“Where’s the outrage?” asked Bob Dole back during his hopeless presidential campaign against Bill Clinton. But few enough folks were outraged by Slick Willie’s friskiness with both women and the truth that Clinton was easily re-elected. Back in the days when “everybody lied about sex” and Democrats were extolling the virtues of hypocrisy, nobody had much time for outrage; the old moral order was changing and iconoclasm ruled the world. Dole may as well have been spitting into the wind:
Appearing at downtown performing arts center, where he stood before a giant mural depicting the glory days of the Lone Star State, Mr. Dole continued: ”Can you imagine former President Bush doing one of those things? No! And you never imagine Bob Dole doing one of those things either. So where’s the outrage? Where’s the outrage? When will the voters start to focus?”

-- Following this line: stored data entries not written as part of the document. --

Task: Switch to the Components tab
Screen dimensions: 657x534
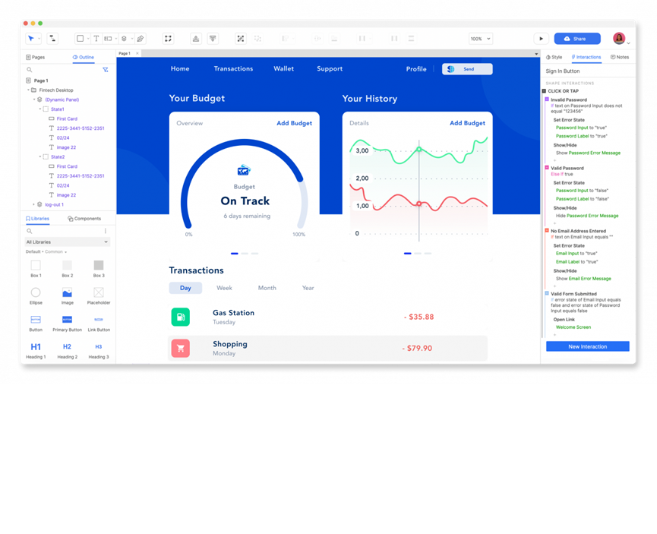Action: click(84, 218)
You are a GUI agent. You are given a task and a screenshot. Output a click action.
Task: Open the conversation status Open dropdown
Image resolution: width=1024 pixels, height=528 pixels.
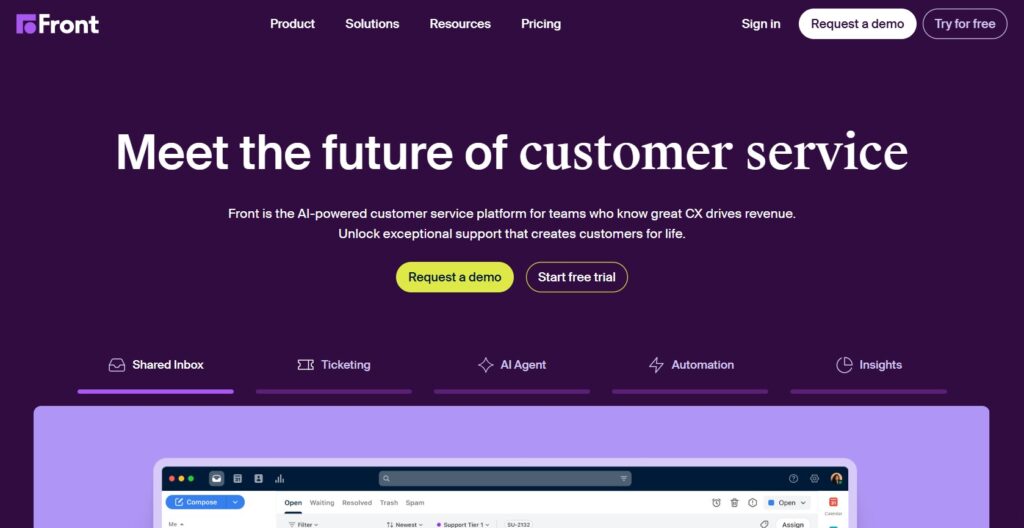[x=787, y=503]
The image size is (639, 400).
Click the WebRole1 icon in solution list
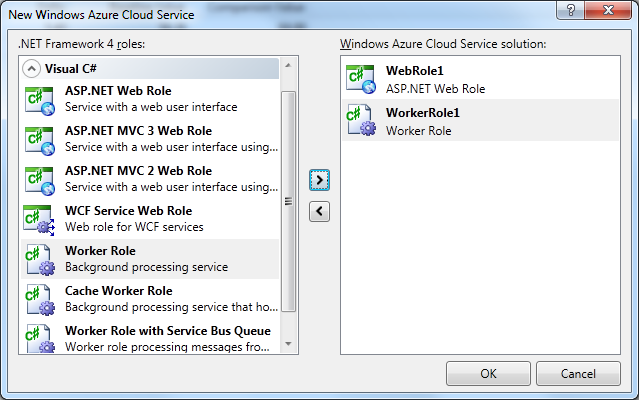tap(361, 80)

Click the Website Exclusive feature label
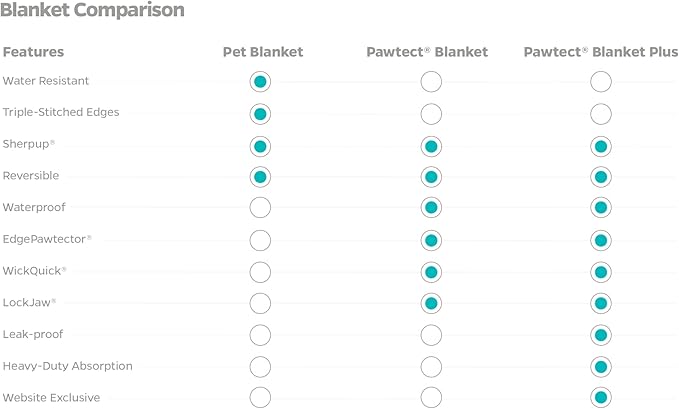[51, 398]
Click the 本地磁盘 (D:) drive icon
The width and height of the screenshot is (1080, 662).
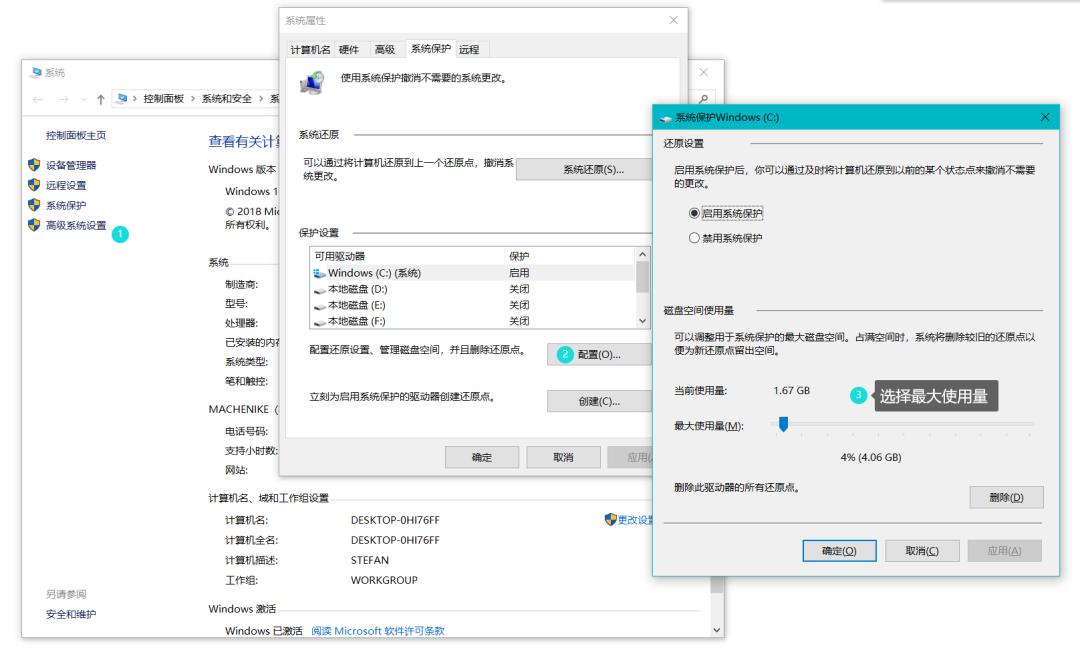317,290
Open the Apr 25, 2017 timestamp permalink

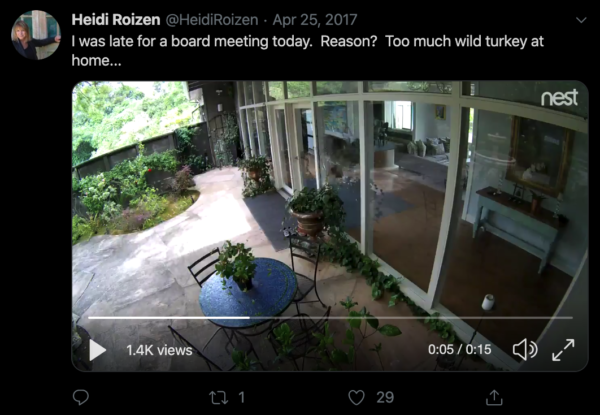[315, 20]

At another point he asked: ”When do the American people rise up and say, ‘Forget the media in America! We’re going to make up our minds! You’re not going to make up our minds!’ This is about saving our country!” Singling out The New York Times for the second straight day, Mr. Dole went on: ”We are not going to let the media steal this election. We’re going to win this election. The country belongs to the people, not The New York Times.”
As things turned out, the election did belong to the New York Times, and pretty much did for the next 20 years; Dole’s words look pretty prophetic now. The irony is, the media — both journalistic and social — have now become the primary driver of the new outrage culture, seizing on every little incident as long as it conforms to the overall Narrative regarding race, sex, class, and “gender.” It’s as if our whole popular culture has become one vast, endless back-fence gossip session, unsourced and malicious.

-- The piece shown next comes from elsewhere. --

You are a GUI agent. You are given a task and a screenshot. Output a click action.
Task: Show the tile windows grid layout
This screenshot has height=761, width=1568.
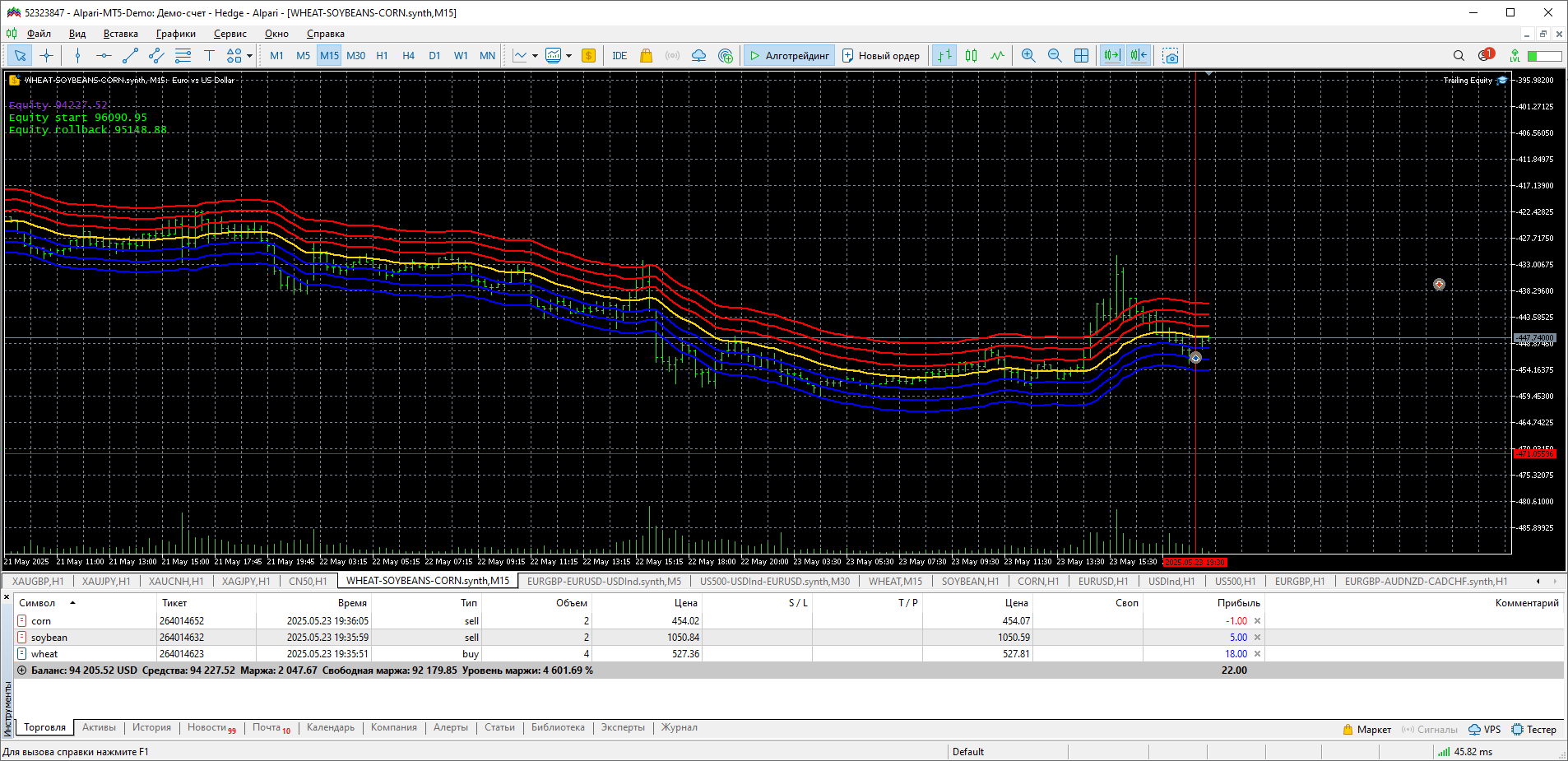click(1082, 56)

So I was pleased to read this essay by my old friend and former Time magazine colleague, Lance Morrow, in the pages of the Wall Street Journal:
People have been mad as hell for much of the 21st century, starting roughly with the stalemated Bush-Gore election in 2000, followed quickly by 9/11. Fundamentals have been changing fundamentally: marriage, sexual identity, racial politics, geopolitics. Outrage flourishes also because of the rise of social media—the endless electronic brawl—and because it plays so well on our screens. Cable news draws pictures in crayon, in bold primary colors that turn politics into cartoons. On the left, “stay woke” means “stay outraged.” Trumpians want to “lock her up” or “build a wall.” Outrage is reductive, easy to understand. It is an idiom of childhood—a throwback even to the terrible twos.
The various tribes have broken off negotiations with all differing points of view. They excuse themselves from self-doubt and abandon the idea of anything so weak as compromise or, God forbid, ambivalence: No other perspective could possibly be valid. Americans have lost tolerance for the 51%-to-49% judgment call, even though that’s about the margin of their disagreement on almost everything. People give themselves over to the pleasures of self-righteousness and self-importance that come with being wronged when you know you’re in the right. Among the civic emotions, outrage is a beast of the prime; to harness outrage is to discover fire.A healthy society reserves its outrage for special occasions: Pearl Harbor, say, or the church bombing in Birmingham, Ala., that killed four girls. But in the 21st century, special occasions—mass shootings and other random eruptions of the id—occur regularly. They have turned outrage into a ragged, all-purpose national reflex, with side effects of disgust and despair.Outrage often emerges when an anecdote about a particular drama becomes generalized into a hashtag, as when that masterpiece of unshaven phallocratic beastliness Harvey Weinstein was dragged before the public gaze, and, in an instant, the #MeToo movement arose, drawing forth the squalid secrets of other famous men. After many a summer dies the swine. But the greatest casualty of outrage may be judgment itself. It’s dangerous when indignation abstracts itself, as when charges of sexual misconduct become generalized in phrases like “toxic masculinity,” which may condemn all men regardless of facts. They are guilty one way or another. If you cannot convict a man of rape, then you may get him for “mansplaining.”Pretty soon absolutely everything becomes an outrage. Anything that isn’t an outrage is Jeb Bush… Outrage presents itself as an assertion of conscience, but in practice it mostly bypasses conscience and judgment, and goes straight to self-righteous rage, by way of self-pity.